Tan solo vino un médico de la comunidad a decirnos cómo sentía lo que había ocurrido. Por lo visto, el hecho de que una niña haitiana muriera era de lo más normal y cotidiano, y los lazos que se pudieran haber creado entre ella, hija de unos pobres campesinos, y una familia blanca eran impensables y no dignos de tener en cuenta. Fui a Duval, el pueblito donde ella había nacido, y en un campo cercano pinté de azul pálido y rosa el túmulo de cemento que marcaba el lugar donde estaba enterrada. Parece ser que durante el entierro, al que habían acudido familiares y conocidos, los vecinos entraron en la casa y se llevaron los regalos que ella había traído de España.

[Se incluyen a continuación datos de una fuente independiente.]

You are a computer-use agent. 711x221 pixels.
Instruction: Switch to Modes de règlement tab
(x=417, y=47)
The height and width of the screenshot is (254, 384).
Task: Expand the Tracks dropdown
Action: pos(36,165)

Tiempo después nos visitó su madre. Tere pensó que venía a hablar de su hija y agradecernos nuestros desvelos por ella. Mas Marie France ya hacía semanas que estaba enterrada (¿y olvidada?). La madre venía tan solo a pedirnos unas pilas de repuesto para la radio que había sido de su hija…

Sube, sube la montaña y no te desanimes porque detrás, aunque no la veas, siempre habrá otra…

PS. He querido leer la historia clínica de la intervención quirúrgica en el año 1989. No tengo muchas esperanzas: ¡han pasado más de treinta años! ¡Más que sorpresa! Quince días más tarde me escriben del hospital: si todavía está interesado tiene una cita la semana próxima a las 13 horas del jueves. El día señalado voy al archivo. Bajo unas escaleras estrechas y doy vueltas y más vueltas por unos pasillos pintados de colores y siguiendo unas cintas rojas pegadas en el suelo. En un pequeño despacho una señora me indica, tan solo verme, como si me esperase desde hace tiempo en su pequeño despacho: Vaya a la sala vecina y en la pantalla podrá ver el historial que desea. Allí está. Miro y leo en una habitación oscura todas las notas médicas escritas a mano. La informática es ahora el único testigo del pasado y yo intento revivir la intervención que transcurrió no lejos de aquí, treinta años antes. Nuestra ciencia y tecnología al servicio de una persona llegada, prácticamente de otro planeta, y que nosotros pusimos en contacto con el nuestro entrecruzando caminos y afectos. ¿De qué ha servido? ¡Dos años más de vida! ¿Valían la pena? Vuelvo a observar las paredes de mi entorno iluminadas por el reflejo de la pantalla del ordenador. Estoy solo, muy solo en estas catacumbas, en este calabozo triste y silencioso, sin ventanas ni luz natural. Pienso en lo que estará ocurriendo unos pisos más arriba, en la calle, al aire libre, y todo se mezcla con unas visiones, unos olores y unos ruidos apercibidos durante las largas caminatas que hacíamos montaña arriba, entre los árboles y bajo el sol, para visitar los dispensarios y distribuir las vacunas que llevábamos a lomos de los burros. Curiosamente, ahora me siento mucho más cerca de los caminos pedregosos o embarrados y de los riachuelos que teníamos que cruzar, que de la gran fachada y de los escalones de la Facultad de Medicina que tan bien conozco y que tantas veces pisé.

¡Qué juntos pero qué separados y aislados estamos todos! Convivimos uno cerca del otro pero qué pocas veces nos tocamos…

Para Tere, que la cuidó.

Jaime Ollé es especialista en enfermedades infecciosas. Fundador y presidente de ACMON, Asociación para el Control de la Tuberculosis en el Tercer Mundo.